Hipótese 1: Sim. Nos últimos tempos a imprensa geral tem noticiado diariamente a ocorrência de ataques terroristas, crimes que não demonstram nenhuma vantagem aparente, a não ser a de causar pânico, intimidação, retaliação. A intenção parece ser a de desafiar o Estado, exclusivamente. Em alguns deles, seus autores deixam mensagens tipo “Pelo fim da opressão nos presídios” e coisas outras que indicam ligação dos atos a ações do PCC. Nesse caso, há motivos para se acreditar que os ataques são obra do PCC e, sendo Marcola seu líder, haveria de ser tido como autor de cada um deles.
Hipótese 2: Marcola falou a verdade. O grande grau de coordenação nos ataques (ações feitas ao mesmo tempo, com idênticas características, contra alvos semelhantes, etc) está entre os maiores indícios de que os envolvidos recebem instruções de um núcleo centralizado de comando e o PCC é sempre apontado como tal. Entretanto, essa onda de ataques gera um ambiente muito favorável a pessoas e grupos agirem “de carona” com base em motivos diversos. Por exemplo, algumas Prefeituras de São Paulo foram objeto de atentados (Miguelópolis entre elas). Ora, são órgãos do Governo Estadual os verdadeiros alvos estratégicos, principalmente os ligados à Segurança Pública (Penitenciárias, Fóruns, Ministério Público, etc). Ataques ao Governo Municipal são totalmente atípicos, sinal de estarem desvinculados ao PCC.
Por outro lado, o último Governador de São Paulo, Geraldo Alckmin, é candidato à Presidência da República; logo, se os atentados desmoralizam São Paulo, desmoralizam que o comandou nos últimos anos. Isso é conveniente para os demais candidatos. Aqui estão, então, bons motivos para se acreditar que Marcola não é o mentor de todos os ataques.

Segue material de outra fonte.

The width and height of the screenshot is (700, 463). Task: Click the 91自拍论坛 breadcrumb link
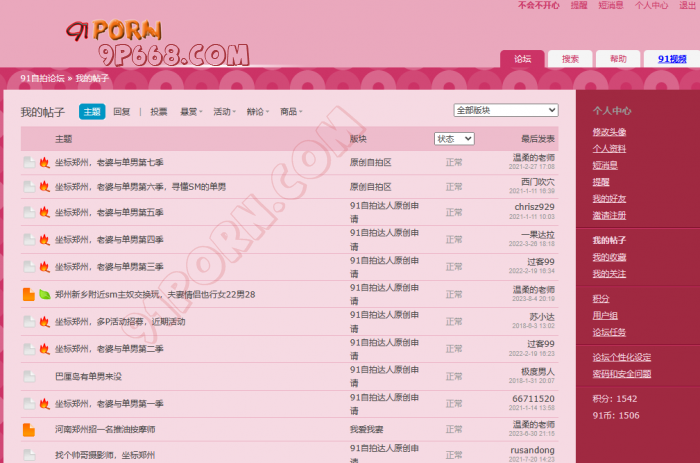click(x=43, y=78)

O líder de uma grande instituição, seja ela uma empresa ou uma quadrilha, não pode ser pessoa tola ou ingênua. Diante de tudo o que nos é informado, Marcola sabe o quanto é difícil acreditar nessa sua tal inocência. Ainda assim, ele alegou, talvez animado por motivos que escapem às inteligências comuns dos mortais; talvez, pela mais surpreendente crença na imparcialidade, boa-fé, ou seja lá o que passe no espírito da população. Talvez, enfim, seja só uma questão processual. A verdade é um mistério.

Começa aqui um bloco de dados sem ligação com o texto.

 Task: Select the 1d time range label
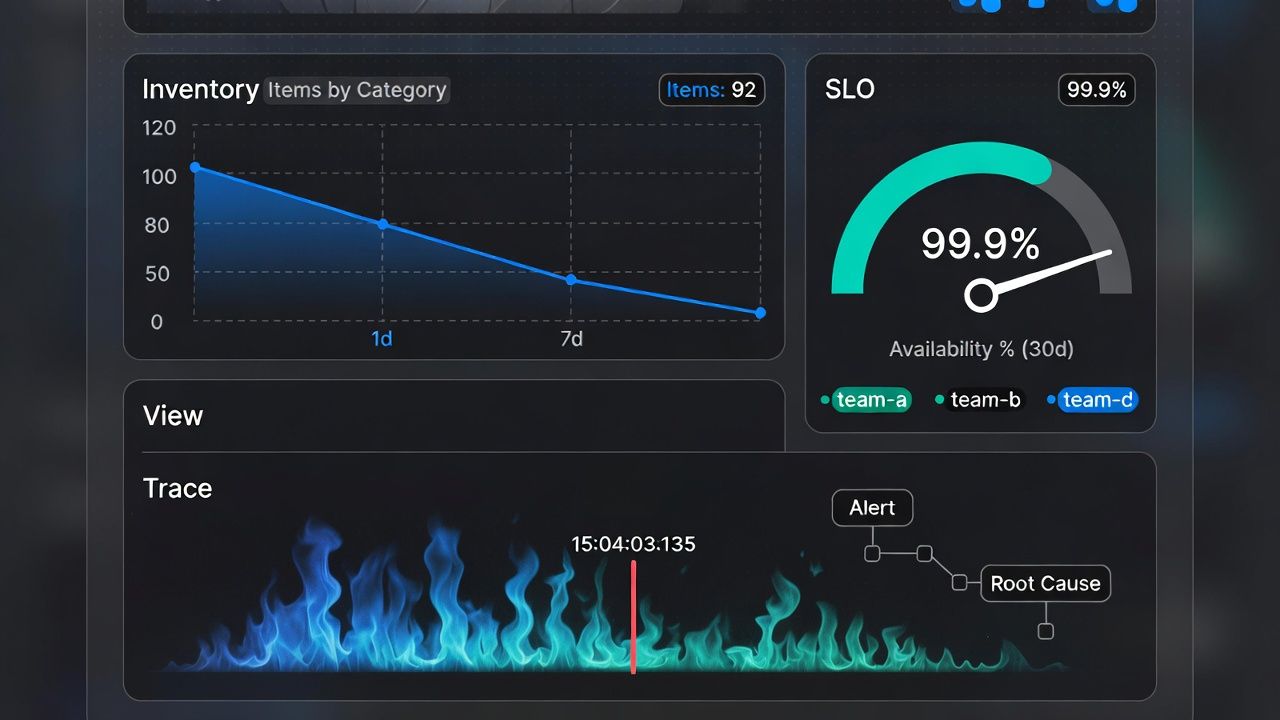pos(381,339)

Porém, o grande mistério parece estar na mente de Geraldo Alckmin. É simplesmente incrível o modo como ele se faz alheio a toda essa questão, dando declarações de como São Paulo vem agindo e reagindo com relação ao episódio; é como se ele nunca tivesse participado do Governo do Estado (São Paulo errou aqui, São Paulo acertou ali, se fosse eu...). Entretanto, a Segurança Pública também falhou e foi uma falha grave. Basta ver que o crime está sendo comandado de dentro dos presídios. Ora, Segurança Pública, pelas regras da Constituição Federal, é competência do Estado; a União e os Municípios podem oferecer ajuda, mas a decisão é do Estado e quem foi governador nos últimos períodos foi Alckmin. É de um extremo cinismo ele agora vir com essa de “não tenho nem nunca tive nada a ver com isso”. A grande pérola ele soltou dias atrás ao dizer “se eu for eleito Presidente não vai ter essa moleza não”. Mente duas vezes: primeira, porque, como já dito, o Governo Federal não pode cuidar da Segurança Pública, que é atribuição do Estado. Segunda, por que ao tempo em que foi governador e teve oportunidade de cuidar do problema a coisa chegou a uma situação que agora ele mesmo critica.
O político tem um compromisso com toda a população; o bandido, com ninguém. Logo, a mentira de Alckmin é pior, pois importa uma traição, enquanto a de Marcola decorre da própria natureza das coisas.